Im Karl and living in Sweden. At the moment im working with a website called sousvidemaskin.se  and trying to build up a "recipe bank" for sous vide cooked meats.

I was wondering if any of you are familiar with this type of cooking method and have used it to bbq or smoked the meat after or before? I can't find any good recipes in Swedish so therefor im asking you guys.

Looking forward for your answers.

Best regarsd

Karl


----------



## atomicsmoke (Jan 25, 2017)

Karl,

Not only there are a lot of folks here familiar with sous vide, but there is even a section of this forum dedicated to this technique.

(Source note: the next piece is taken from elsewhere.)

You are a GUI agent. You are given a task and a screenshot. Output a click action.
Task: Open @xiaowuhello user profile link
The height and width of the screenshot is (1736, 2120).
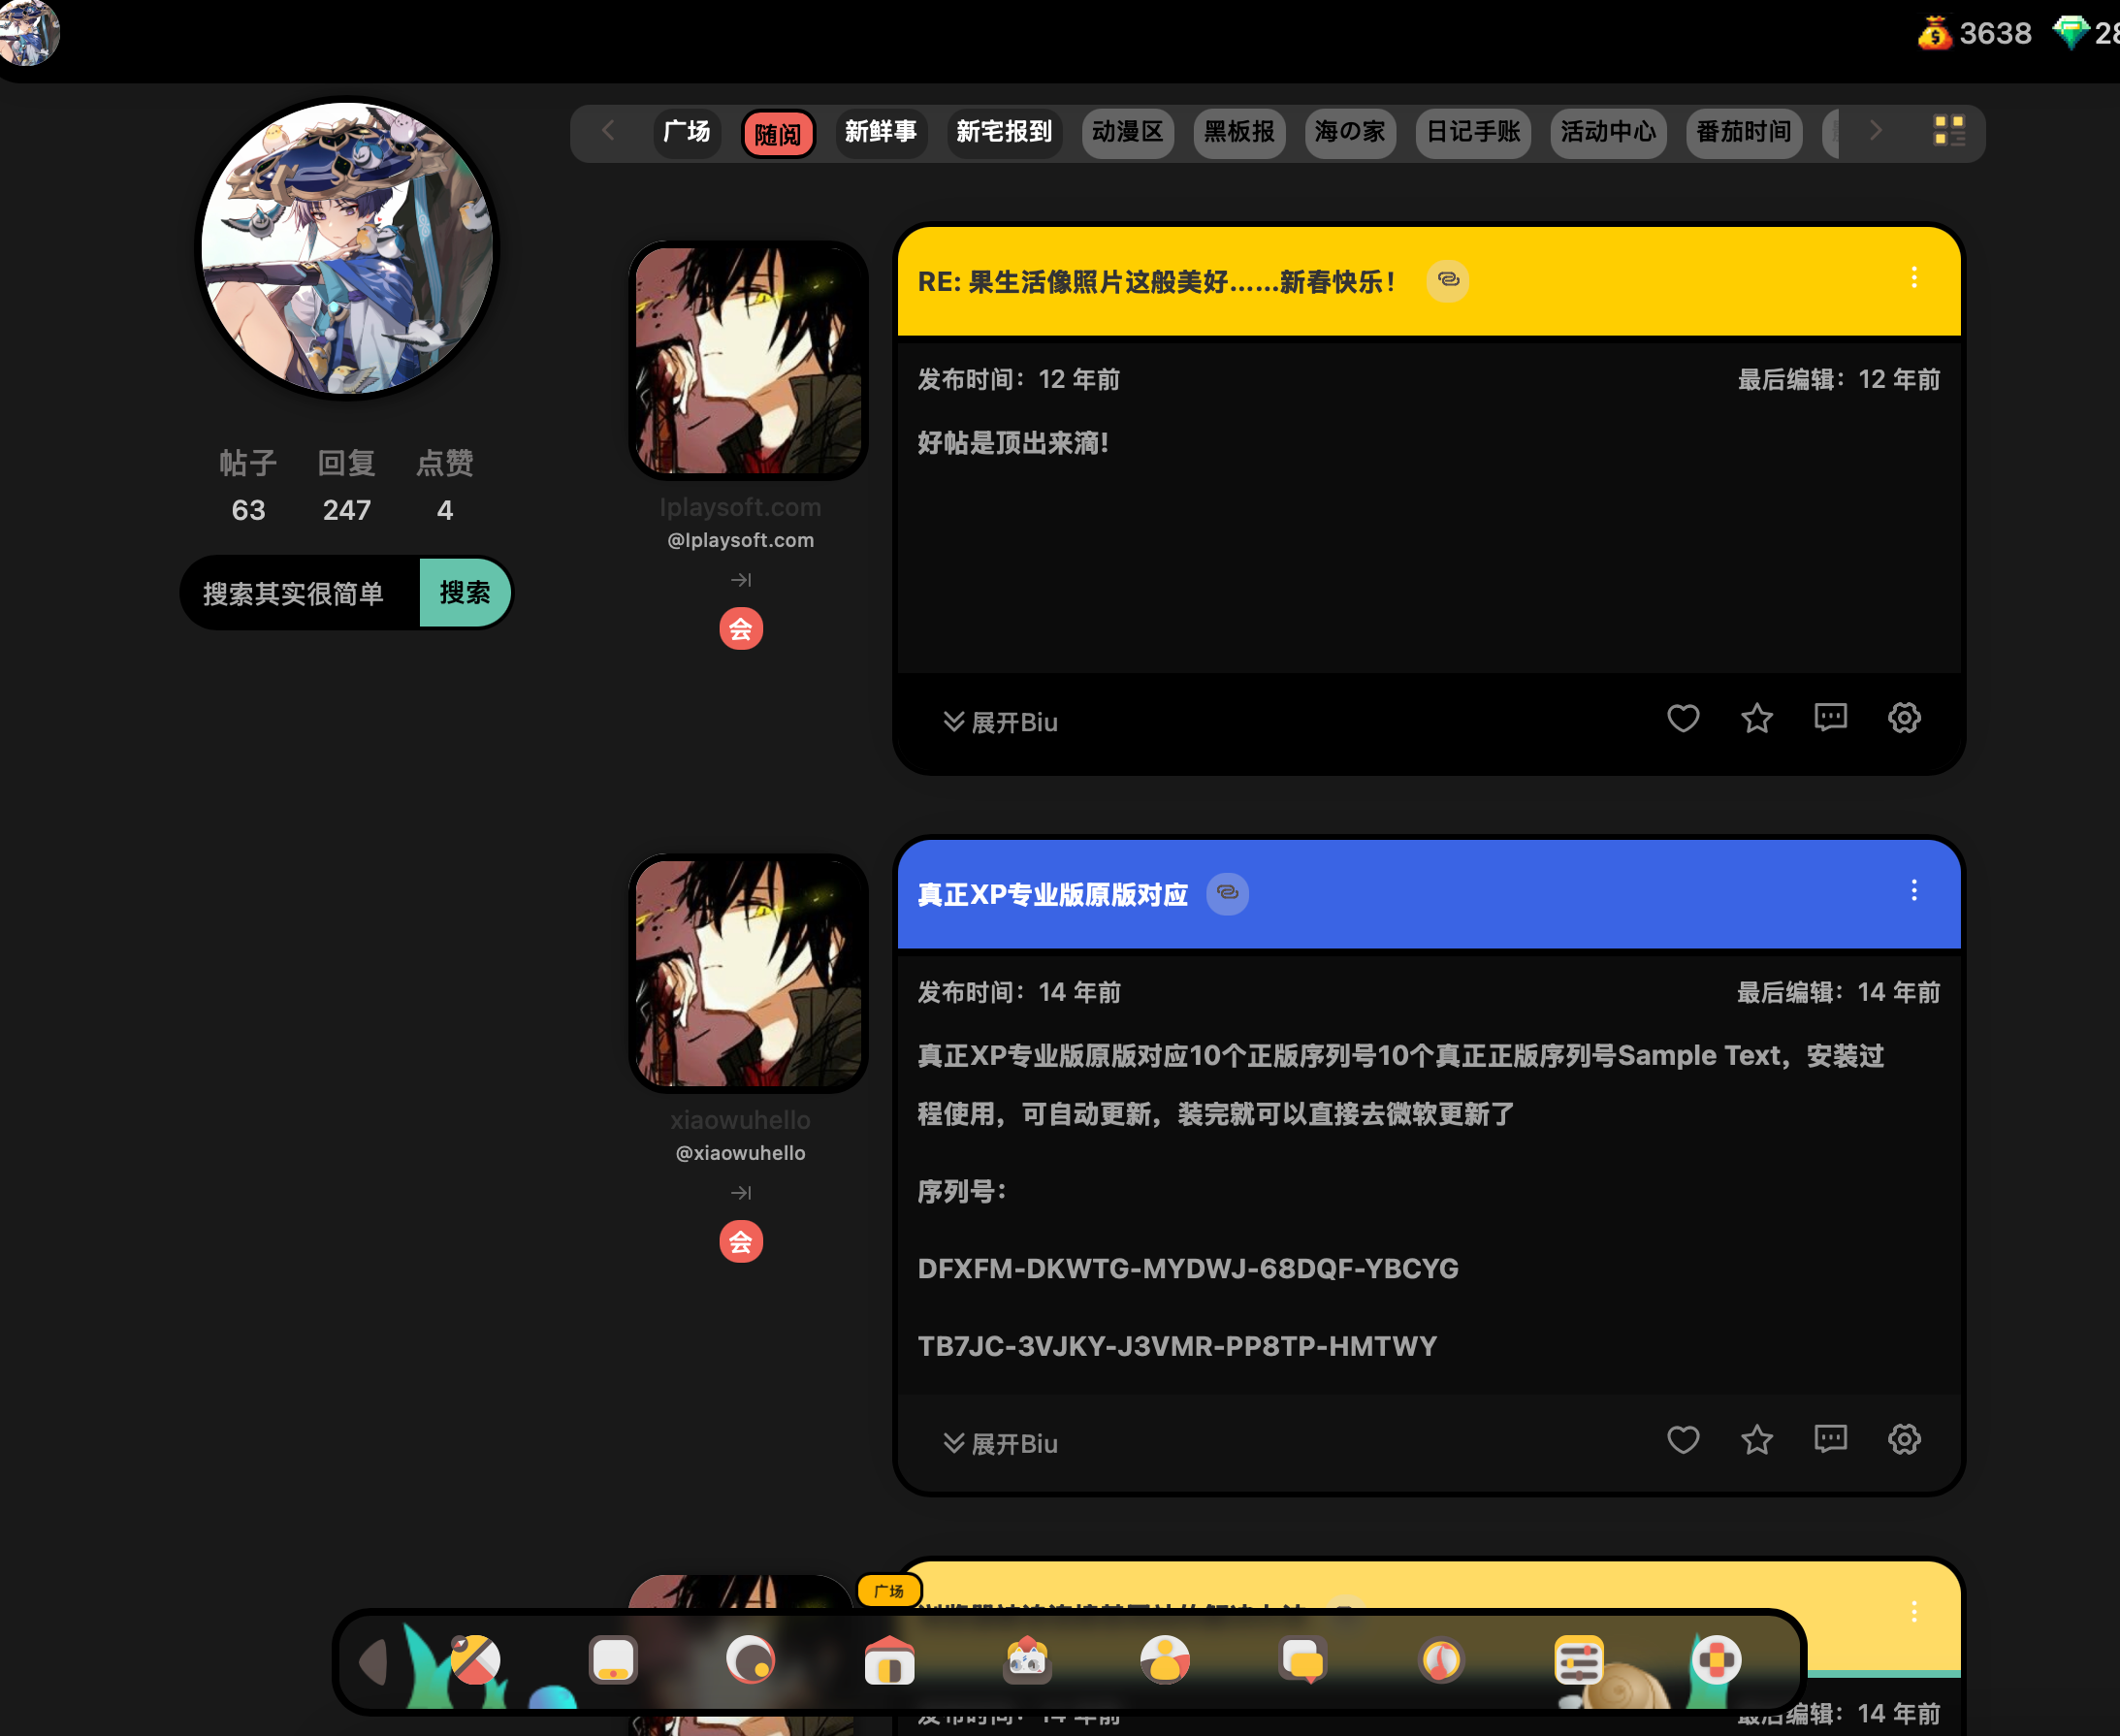click(x=740, y=1153)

And yes they do mix SV with bbq-ing.

Check it out here
http://www.smokingmeatforums.com/f/3182/sous-vide-cooking


----------



## pc farmer (Jan 25, 2017)

I will move this to the SV section.


----------



## SmokinAl (Jan 25, 2017)

Although it's not in Swedish!

Al


----------



## wade (Jan 26, 2017)

Hi Karl

@Smokin Monkey  (Steve) runs a commercial hog roast here in the UK and I know that he sous vide cooks most of his pork in advance. He should be able to share some of his recipes/experiences with you.


----------



## smokin monkey (Jan 27, 2017)

HI Karl, I Sous Vide, Whole Pork Loin, Brisket, Turkey Breast, Gammon Joints, even Belly Pork all for catering events.


----------